Si tienes buena memoria, recordarás que el Ferrari SF90 Stradale se presentó en 2019 como un híbrido enchufable de campanillas, capaz de alcanzar los 1.000 CV de potencia combinada. Por lo tanto, la marca italiana no tiene ninguna razón aparente para seguir trabajando en este vehículo.

Sin embargo, una unidad de pruebas del modelo PHEV sufrió un fuerte accidente en Alemania por la noche hace unos días, por el que acabó con el frontal completamente destrozado. Lo puedes comprobar en el vídeo adjunto. 

Se desconocen las circunstancias del suceso, pero parece que el coche chocó contra los guardarraíles y se desplazó sin ningún tipo de control "durante más de 200 metros", según los bomberos.

El punto de fortuna en este accidente es que no hubo otros vehículos implicados: suponemos que la circulación sería muy poco intensa en ese horario nocturno. Por alguna razón desconocida, el conductor del SF90 Stradale perdió por completo el control del coche. 

Tras una llamada de emergencia, los bomberos acudieron inmediatamente a socorrer al conductor y a neutralizar la batería, que corría el riesgo de incendiarse o incluso de estallar en cualquier momento. 

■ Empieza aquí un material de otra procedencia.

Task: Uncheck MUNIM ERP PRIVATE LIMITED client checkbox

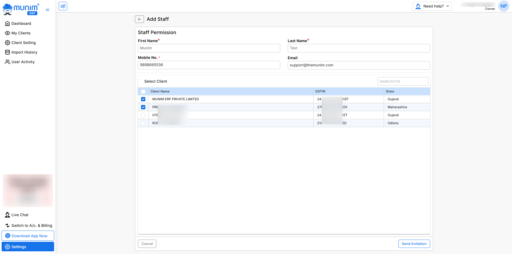Action: pyautogui.click(x=143, y=99)
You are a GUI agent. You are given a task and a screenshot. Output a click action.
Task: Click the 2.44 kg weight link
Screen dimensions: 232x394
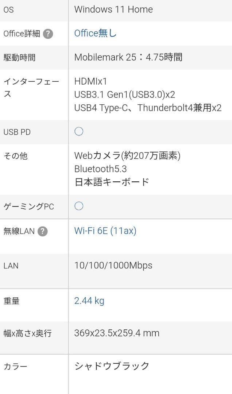click(89, 301)
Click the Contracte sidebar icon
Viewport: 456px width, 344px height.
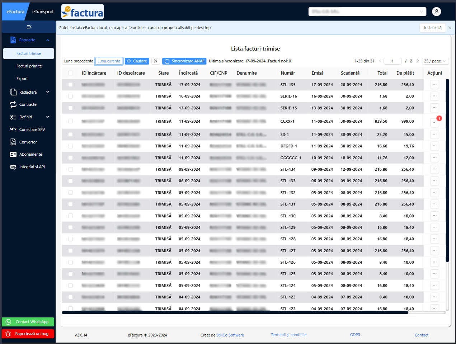pos(13,104)
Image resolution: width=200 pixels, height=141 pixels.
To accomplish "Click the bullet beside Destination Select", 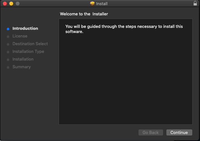I will (x=8, y=44).
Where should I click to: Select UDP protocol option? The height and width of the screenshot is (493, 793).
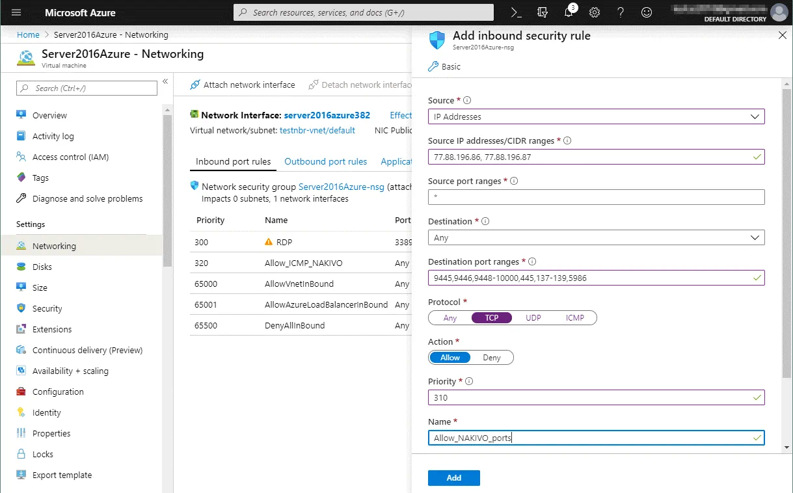[x=533, y=318]
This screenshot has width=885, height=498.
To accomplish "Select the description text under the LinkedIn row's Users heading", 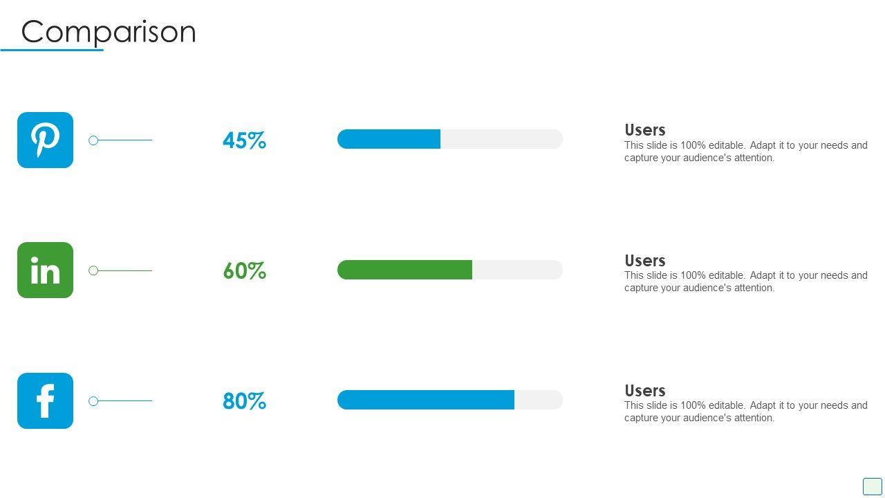I will coord(745,282).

Afortunadamente, el conductor del Ferrari no resultó herido en el accidente, aunque curiosamente los airbags no se desplegaron. ¿El motivo? No lo sabemos, pero el impacto debió ser realmente violento.

El interior del superdeportivo estaba equipado con instrumentos de medición y pantallas, lo que da a entender que Ferrari quiere mejorar este vehículo electrificado, a menos que este ejemplar de pruebas se esté utilizando para otro futuro modelo. Recuerda que el propio Stradale se desarrolló utilizando un 488 GTB...

En cualquier caso, la firma del Cavallino Rampante deberá preparar otra 'mula' para continuar su trabajo, aunque el piloto encargado deberá ser más cuidadoso para devolverlo intacto al final de cada sesión.